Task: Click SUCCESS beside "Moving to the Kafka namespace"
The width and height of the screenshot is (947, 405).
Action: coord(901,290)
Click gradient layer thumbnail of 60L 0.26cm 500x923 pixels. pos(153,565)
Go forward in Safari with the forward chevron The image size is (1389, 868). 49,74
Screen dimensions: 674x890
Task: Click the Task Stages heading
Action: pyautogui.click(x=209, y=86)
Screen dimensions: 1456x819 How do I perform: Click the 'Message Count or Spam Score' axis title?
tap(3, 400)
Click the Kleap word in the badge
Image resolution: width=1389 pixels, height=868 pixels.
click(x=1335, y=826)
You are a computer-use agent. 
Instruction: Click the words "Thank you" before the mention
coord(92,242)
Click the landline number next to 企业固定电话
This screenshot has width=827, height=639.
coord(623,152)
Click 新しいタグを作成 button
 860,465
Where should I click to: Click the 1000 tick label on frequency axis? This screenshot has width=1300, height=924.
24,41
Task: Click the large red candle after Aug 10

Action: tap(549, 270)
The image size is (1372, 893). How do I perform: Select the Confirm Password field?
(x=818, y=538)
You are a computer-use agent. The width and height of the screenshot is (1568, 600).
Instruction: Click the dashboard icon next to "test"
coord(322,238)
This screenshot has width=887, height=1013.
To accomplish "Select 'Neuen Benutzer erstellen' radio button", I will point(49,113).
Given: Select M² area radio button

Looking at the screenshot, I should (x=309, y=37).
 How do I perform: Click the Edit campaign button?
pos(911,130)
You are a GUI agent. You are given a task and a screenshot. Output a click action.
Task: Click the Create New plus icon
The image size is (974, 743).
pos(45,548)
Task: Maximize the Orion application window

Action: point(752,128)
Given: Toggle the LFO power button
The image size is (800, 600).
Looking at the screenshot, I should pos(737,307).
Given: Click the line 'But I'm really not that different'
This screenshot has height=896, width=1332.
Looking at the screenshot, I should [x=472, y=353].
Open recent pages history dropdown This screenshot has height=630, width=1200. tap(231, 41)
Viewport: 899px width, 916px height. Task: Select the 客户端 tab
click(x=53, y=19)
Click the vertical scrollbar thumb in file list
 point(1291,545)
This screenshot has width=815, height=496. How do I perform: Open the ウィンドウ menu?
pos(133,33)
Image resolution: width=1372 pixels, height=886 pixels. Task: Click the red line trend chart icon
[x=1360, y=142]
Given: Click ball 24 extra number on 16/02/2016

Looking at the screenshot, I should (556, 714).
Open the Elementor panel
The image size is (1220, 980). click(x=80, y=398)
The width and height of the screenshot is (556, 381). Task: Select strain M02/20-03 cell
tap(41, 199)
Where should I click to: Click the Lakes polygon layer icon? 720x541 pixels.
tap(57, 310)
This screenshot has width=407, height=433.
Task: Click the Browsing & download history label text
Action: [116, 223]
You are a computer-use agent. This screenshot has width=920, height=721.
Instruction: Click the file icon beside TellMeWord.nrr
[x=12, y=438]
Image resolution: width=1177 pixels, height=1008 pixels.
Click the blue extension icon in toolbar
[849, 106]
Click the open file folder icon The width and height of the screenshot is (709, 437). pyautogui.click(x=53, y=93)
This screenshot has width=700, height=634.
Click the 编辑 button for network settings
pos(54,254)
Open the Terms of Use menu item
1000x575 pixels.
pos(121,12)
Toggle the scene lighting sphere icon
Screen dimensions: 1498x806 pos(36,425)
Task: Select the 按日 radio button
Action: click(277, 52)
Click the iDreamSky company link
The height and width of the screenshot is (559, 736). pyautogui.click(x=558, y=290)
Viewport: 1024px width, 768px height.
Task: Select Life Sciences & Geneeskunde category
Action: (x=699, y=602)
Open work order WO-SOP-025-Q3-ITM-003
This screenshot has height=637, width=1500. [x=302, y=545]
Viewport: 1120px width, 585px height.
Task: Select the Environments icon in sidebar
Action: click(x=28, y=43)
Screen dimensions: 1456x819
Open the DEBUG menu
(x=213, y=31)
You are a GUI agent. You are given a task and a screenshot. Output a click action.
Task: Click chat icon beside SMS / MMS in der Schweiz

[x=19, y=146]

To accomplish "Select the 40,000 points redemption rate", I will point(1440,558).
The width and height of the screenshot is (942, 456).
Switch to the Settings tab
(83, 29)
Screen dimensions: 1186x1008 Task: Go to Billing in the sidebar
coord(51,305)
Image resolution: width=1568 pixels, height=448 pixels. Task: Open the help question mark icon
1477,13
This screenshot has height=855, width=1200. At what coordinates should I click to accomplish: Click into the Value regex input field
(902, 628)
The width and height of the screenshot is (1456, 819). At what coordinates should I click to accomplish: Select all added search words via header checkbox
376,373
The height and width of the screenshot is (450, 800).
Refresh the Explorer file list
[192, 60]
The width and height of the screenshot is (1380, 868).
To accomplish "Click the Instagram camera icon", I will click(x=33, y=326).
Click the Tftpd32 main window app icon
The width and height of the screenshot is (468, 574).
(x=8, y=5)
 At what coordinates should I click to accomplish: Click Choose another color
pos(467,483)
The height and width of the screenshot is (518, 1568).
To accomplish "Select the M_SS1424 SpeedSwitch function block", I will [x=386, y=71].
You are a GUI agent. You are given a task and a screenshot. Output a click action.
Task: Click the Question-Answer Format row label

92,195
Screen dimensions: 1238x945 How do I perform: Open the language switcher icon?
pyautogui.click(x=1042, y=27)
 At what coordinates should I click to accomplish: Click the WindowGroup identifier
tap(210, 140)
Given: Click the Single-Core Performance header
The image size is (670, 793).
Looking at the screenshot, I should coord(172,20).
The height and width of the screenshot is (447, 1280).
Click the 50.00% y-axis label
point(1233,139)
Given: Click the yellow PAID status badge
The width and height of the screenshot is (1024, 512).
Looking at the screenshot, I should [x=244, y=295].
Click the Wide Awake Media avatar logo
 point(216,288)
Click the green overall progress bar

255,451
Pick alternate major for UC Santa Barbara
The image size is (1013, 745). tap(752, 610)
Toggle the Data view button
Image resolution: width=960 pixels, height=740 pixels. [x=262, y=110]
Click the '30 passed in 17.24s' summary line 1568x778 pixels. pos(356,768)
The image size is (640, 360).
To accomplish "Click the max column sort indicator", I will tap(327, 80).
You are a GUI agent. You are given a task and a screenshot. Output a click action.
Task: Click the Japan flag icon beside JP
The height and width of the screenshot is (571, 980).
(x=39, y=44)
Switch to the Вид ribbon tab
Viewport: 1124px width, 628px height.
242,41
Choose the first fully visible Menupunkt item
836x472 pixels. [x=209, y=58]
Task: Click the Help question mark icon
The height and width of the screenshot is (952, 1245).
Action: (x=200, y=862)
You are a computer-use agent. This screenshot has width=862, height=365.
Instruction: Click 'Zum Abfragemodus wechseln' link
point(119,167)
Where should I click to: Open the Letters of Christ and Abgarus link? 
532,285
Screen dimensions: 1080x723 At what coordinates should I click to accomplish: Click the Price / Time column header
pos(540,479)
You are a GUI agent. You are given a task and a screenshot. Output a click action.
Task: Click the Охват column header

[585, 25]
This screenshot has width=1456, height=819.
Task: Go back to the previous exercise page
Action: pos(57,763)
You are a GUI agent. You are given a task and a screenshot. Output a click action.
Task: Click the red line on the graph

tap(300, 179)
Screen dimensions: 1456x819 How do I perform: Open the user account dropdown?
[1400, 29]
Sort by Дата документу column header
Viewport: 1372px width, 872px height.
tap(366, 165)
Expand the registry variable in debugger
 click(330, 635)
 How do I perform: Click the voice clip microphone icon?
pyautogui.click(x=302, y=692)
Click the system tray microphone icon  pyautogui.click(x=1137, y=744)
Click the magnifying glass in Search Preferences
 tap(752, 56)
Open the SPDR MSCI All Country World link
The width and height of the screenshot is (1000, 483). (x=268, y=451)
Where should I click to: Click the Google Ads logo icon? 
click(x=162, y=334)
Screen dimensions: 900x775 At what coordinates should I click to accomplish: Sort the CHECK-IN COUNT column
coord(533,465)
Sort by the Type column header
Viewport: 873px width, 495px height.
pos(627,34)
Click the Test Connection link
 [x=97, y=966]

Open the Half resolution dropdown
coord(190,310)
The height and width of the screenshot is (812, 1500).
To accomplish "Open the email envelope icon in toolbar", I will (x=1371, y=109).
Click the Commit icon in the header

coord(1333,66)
• • • •
### DIRECTION
Rewrite the records from the line with "Click the Test Connection link" through the end of the records, replacing "dropdown" with "menu" and leaving everything else unchanged.

### EXERCISE SOLUTION
Click the Test Connection link
 [x=97, y=966]

Open the Half resolution menu
coord(190,310)
The height and width of the screenshot is (812, 1500).
To accomplish "Open the email envelope icon in toolbar", I will (x=1371, y=109).
Click the Commit icon in the header

coord(1333,66)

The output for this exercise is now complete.